::: MATERIAL PROVIDED

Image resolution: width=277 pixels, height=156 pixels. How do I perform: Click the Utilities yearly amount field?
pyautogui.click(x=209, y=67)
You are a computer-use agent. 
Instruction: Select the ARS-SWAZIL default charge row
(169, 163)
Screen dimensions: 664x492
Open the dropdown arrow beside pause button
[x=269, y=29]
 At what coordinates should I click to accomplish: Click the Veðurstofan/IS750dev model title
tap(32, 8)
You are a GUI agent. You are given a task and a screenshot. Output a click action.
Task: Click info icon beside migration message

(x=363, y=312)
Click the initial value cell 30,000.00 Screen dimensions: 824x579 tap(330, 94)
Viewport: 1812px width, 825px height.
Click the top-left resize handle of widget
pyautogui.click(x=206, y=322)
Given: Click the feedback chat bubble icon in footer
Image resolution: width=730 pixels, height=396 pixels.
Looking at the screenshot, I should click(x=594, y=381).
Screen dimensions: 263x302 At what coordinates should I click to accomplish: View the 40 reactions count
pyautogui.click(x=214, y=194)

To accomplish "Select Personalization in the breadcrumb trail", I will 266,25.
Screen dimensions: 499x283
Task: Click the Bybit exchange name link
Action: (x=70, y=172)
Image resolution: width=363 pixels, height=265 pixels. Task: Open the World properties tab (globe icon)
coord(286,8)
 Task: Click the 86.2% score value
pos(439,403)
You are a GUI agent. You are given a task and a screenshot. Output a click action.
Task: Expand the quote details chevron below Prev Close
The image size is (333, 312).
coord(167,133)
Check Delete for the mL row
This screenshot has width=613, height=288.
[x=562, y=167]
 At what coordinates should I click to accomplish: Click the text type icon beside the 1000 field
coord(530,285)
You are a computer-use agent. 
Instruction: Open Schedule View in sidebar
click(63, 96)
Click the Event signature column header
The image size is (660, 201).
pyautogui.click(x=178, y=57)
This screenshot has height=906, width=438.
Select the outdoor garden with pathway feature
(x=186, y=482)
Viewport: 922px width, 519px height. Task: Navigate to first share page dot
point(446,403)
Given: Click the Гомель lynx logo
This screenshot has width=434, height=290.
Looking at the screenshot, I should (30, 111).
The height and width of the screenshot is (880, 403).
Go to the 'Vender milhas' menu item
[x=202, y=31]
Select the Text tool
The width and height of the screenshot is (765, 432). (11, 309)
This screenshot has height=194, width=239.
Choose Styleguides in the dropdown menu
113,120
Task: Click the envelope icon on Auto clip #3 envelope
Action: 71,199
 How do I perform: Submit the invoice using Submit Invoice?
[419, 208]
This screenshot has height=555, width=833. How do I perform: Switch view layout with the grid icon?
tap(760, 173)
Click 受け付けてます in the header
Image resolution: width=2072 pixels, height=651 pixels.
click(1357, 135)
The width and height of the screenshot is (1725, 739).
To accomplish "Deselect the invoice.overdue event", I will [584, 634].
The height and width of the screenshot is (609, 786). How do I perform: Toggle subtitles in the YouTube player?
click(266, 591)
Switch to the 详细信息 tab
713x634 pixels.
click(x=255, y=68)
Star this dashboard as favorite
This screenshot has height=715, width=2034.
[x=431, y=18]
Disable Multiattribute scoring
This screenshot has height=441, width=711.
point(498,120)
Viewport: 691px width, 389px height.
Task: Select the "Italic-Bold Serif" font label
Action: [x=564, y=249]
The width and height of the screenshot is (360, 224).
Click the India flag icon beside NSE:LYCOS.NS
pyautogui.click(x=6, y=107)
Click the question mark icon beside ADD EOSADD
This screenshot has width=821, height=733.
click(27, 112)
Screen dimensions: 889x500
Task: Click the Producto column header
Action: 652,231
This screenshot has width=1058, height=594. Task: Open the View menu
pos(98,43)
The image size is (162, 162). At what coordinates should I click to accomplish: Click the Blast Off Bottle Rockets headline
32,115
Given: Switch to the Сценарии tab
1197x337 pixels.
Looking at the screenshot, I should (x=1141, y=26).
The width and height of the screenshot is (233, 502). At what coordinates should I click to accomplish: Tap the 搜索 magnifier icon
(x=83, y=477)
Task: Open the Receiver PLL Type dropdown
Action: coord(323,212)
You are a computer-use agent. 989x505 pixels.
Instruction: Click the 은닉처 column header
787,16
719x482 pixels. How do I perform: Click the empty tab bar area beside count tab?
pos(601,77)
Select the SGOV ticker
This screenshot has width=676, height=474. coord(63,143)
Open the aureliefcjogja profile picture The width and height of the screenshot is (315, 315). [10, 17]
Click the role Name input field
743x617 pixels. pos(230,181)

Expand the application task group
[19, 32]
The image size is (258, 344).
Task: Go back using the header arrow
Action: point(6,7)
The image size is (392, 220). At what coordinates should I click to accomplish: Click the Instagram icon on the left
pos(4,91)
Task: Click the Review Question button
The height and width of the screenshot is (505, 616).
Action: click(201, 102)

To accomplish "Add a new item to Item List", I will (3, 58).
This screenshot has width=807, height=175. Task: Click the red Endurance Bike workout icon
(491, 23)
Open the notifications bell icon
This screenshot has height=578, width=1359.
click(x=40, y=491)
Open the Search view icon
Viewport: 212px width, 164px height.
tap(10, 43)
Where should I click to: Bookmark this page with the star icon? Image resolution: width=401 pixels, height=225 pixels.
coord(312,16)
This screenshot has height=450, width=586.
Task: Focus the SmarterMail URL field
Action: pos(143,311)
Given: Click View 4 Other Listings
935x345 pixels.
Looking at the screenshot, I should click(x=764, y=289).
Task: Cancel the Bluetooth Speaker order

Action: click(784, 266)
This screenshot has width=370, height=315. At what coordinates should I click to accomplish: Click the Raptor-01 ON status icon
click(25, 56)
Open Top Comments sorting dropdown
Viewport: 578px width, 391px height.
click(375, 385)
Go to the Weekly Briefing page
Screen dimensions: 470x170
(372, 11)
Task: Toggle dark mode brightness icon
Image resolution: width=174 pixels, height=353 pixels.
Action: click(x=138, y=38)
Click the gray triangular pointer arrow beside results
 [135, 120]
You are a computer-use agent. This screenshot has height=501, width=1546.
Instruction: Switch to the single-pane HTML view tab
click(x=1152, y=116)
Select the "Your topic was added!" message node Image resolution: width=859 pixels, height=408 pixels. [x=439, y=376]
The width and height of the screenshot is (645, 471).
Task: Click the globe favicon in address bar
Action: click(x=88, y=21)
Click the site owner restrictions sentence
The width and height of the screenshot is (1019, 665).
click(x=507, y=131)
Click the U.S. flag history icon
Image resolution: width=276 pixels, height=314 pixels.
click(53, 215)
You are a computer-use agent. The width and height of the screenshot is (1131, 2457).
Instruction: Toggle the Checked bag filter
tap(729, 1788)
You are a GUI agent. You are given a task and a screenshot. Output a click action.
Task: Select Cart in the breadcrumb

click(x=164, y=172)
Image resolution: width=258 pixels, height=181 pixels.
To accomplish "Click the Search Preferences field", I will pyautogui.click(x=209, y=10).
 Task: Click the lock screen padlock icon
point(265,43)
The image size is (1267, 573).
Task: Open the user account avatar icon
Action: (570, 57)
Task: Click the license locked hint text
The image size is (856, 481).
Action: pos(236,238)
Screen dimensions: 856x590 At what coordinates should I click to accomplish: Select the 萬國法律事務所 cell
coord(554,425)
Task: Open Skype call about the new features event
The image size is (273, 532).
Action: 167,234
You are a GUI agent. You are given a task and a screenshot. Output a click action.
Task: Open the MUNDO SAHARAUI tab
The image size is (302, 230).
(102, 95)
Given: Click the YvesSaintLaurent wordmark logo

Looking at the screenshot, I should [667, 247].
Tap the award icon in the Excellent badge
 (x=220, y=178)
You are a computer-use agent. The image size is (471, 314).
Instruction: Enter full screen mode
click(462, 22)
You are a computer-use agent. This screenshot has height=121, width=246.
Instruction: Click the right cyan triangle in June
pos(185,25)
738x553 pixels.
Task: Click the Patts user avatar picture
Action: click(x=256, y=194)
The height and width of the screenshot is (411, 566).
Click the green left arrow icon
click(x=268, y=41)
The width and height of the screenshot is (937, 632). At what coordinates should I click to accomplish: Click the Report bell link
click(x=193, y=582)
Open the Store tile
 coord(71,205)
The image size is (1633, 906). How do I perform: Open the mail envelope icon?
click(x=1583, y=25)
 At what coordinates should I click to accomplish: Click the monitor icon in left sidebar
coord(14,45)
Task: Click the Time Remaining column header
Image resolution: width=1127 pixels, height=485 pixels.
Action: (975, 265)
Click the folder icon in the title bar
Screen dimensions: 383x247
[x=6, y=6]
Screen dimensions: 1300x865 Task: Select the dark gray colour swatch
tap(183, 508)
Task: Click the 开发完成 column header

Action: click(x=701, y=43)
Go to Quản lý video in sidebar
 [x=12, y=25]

::::::

WHAT THE TASK ASKS
Write out exactly the lines above from the line with "Task: Expand the" through the line with "Star this dashboard as favorite", both of them included, and leave out all other lines.

ANSWER FOR THIS EXERCISE
Task: Expand the quote details chevron below Prev Close
The image size is (333, 312).
coord(167,133)
Check Delete for the mL row
This screenshot has width=613, height=288.
[x=562, y=167]
 At what coordinates should I click to accomplish: Click the text type icon beside the 1000 field
coord(530,285)
You are a computer-use agent. 
Instruction: Open Schedule View in sidebar
click(63, 96)
Click the Event signature column header
The image size is (660, 201).
pyautogui.click(x=178, y=57)
This screenshot has height=906, width=438.
Select the outdoor garden with pathway feature
(x=186, y=482)
Viewport: 922px width, 519px height. Task: Navigate to first share page dot
point(446,403)
Given: Click the Гомель lynx logo
This screenshot has width=434, height=290.
Looking at the screenshot, I should (30, 111).
The height and width of the screenshot is (880, 403).
Go to the 'Vender milhas' menu item
[x=202, y=31]
Select the Text tool
The width and height of the screenshot is (765, 432). (11, 309)
This screenshot has height=194, width=239.
Choose Styleguides in the dropdown menu
113,120
Task: Click the envelope icon on Auto clip #3 envelope
Action: 71,199
 How do I perform: Submit the invoice using Submit Invoice?
[419, 208]
This screenshot has height=555, width=833. How do I perform: Switch view layout with the grid icon?
tap(760, 173)
Click 受け付けてます in the header
Image resolution: width=2072 pixels, height=651 pixels.
click(1357, 135)
The width and height of the screenshot is (1725, 739).
To accomplish "Deselect the invoice.overdue event", I will [584, 634].
The height and width of the screenshot is (609, 786). How do I perform: Toggle subtitles in the YouTube player?
click(266, 591)
Switch to the 详细信息 tab
713x634 pixels.
click(x=255, y=68)
Star this dashboard as favorite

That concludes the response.